Altogether, our results can be interpreted in terms of different scenarios behind E. coli abundance and its phylogenetic composition in urban streams with favorable growth conditions (Fig. 6). A first scenario corresponds to locations with a relatively low level of disturbance, characterized by low infrastructure and stable habitat conditions, including the presence of high macrophyte coverage. These conditions, together with a high availability of nutrients, would promote high rates of bacterial growth and competitive exclusion of ecologically similar phylogroups. In this context, E. coli strains with the potential for survival and growth dominate the population structure, thus reducing the survival probability of lower frequency phylogroups. The second scenario involves highly disturbed locations with heavy external inputs. The lack of aquatic vegetation in local habitats and the periodic disturbances produced by drainage networks, may limit bacterial growth and offset competitive exclusion. The phylogenetic composition of E. coli populations in these habitats may be influenced by dispersal, facilitated through urban infrastructures and other diffuse sources like septic tanks leakage. Finally, the sanitary sewer network was also observed to positively contribute to the E. coli abundance, exerting its influence on E. coli occurrence irrespective of the environmental disturbance conditions.

Figure 6
figure 6

Hypothesized processes affecting the dynamics of E. coli population in an urban stream. Schematic diagram of contrasting scenarios along a gradient of environmental and urban conditions with different dominant ecological processes affecting the E. coli population. Graphic representation of E. coli from Togo picture gallery (Database Center for Life Science). https://togotv.dbcls.jp/en. Graphical edition in Inkscape V 0.92.4. Inkscape Project (2020). https://inkscape.org.

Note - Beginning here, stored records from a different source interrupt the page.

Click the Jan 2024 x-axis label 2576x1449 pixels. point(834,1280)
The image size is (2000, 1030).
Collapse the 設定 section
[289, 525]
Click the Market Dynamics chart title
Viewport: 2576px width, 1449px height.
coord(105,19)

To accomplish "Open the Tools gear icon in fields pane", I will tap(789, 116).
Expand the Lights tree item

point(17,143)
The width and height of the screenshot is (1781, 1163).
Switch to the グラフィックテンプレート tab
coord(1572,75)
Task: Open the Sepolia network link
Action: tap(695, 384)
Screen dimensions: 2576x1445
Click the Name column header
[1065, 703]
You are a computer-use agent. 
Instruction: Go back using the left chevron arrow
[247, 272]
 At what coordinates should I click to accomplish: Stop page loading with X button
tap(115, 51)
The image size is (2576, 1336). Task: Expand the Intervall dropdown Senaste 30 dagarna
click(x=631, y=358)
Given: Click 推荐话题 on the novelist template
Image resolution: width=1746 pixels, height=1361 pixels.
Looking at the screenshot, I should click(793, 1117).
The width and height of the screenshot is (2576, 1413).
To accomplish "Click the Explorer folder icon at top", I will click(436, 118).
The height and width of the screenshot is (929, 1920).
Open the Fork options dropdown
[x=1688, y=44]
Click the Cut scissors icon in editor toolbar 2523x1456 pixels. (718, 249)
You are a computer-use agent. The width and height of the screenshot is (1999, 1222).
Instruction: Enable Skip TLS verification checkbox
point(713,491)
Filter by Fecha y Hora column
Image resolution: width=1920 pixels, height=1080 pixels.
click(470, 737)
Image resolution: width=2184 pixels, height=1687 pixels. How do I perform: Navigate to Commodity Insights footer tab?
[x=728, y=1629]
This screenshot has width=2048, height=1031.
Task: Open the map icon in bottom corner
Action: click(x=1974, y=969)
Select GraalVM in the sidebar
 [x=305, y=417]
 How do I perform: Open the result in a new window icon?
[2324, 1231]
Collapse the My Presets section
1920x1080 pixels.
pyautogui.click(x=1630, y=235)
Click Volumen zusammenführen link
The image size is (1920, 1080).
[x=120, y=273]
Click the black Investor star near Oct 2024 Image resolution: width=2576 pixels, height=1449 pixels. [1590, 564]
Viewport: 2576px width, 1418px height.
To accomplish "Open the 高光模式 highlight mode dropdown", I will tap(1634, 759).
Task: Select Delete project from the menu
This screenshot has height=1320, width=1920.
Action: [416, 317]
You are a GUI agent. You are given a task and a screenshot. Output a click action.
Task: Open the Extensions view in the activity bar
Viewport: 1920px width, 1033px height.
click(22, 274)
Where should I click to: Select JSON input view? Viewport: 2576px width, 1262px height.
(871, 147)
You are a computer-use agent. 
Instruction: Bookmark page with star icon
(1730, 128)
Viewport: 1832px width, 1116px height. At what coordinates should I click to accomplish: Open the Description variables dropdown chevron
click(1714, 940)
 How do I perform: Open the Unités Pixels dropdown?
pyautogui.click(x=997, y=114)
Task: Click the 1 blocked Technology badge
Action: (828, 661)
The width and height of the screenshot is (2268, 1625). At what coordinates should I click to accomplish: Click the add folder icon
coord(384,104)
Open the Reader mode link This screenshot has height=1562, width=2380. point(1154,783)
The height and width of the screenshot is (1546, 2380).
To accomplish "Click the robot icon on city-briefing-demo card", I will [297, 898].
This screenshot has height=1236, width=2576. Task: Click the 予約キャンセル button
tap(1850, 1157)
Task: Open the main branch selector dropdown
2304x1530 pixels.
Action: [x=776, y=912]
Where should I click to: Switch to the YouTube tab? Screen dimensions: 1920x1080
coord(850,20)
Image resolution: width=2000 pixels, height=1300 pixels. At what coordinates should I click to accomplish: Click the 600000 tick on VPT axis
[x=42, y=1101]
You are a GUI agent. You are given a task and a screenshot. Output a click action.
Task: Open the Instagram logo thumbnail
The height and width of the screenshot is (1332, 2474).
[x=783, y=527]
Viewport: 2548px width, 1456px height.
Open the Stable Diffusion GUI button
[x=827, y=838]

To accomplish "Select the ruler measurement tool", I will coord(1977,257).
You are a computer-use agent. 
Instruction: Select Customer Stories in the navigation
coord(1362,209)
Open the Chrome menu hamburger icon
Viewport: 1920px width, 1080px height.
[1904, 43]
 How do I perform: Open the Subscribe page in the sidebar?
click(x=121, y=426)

Finally, we want to comment on some methodological issues of our analysis. First, we uncovered that the spatial predictors were relevant for explaining E. coli abundance and phylogenetic composition (Fig. 4). The selected broad- to fine-scale asymmetric eigenvectors reflect an expectable directional process through the stream network, involving a strong level of autocorrelation between close locations. They also reveal distinct spatially structured processes underlying transport-based (hydrological), spatial environmental or infrastructure patterns. It is worthy to note that the lack of updated information on public sanitary conditions and demographic characteristics may have introduced some bias into the selected AEMs showing pure spatial contributions. Therefore, the usage of spatial predictors allowed us to pull out spatial autocorrelation processes inherent to the structure of stream networks, enabling a more accurate analysis of the influence of local habitats or urban infrastructure features throughout the watershed. Second, the results and hypothetical mechanisms analyzed in this work must be assumed as general trends of the drivers for phylogroup diversity, since they arise from a single point in time, in favorable growth conditions (summer season). The use of presence/absence data due to limitations in sample size also implies a simplification of the real population structure, thus limiting further inferences. The analysis of the spatio-temporal dynamics of E. coli in urban several watersheds and the collection of a higher number of E. coli isolates will allow us to reach more extensive conclusions, while the present work offers contrastable hypothesis for further evaluation.

To conclude, our results provide information useful for global comparisons of E. coli persistence in the environment, while also having important implications for water quality assessment, as they question the use of E. coli as a proxy for recent microbiological pollution. In this regard, the genomic analysis of isolates, together with experimental assays may provide useful information on the determinants of E. coli environmental persistence and the differential fitness of phylogroups.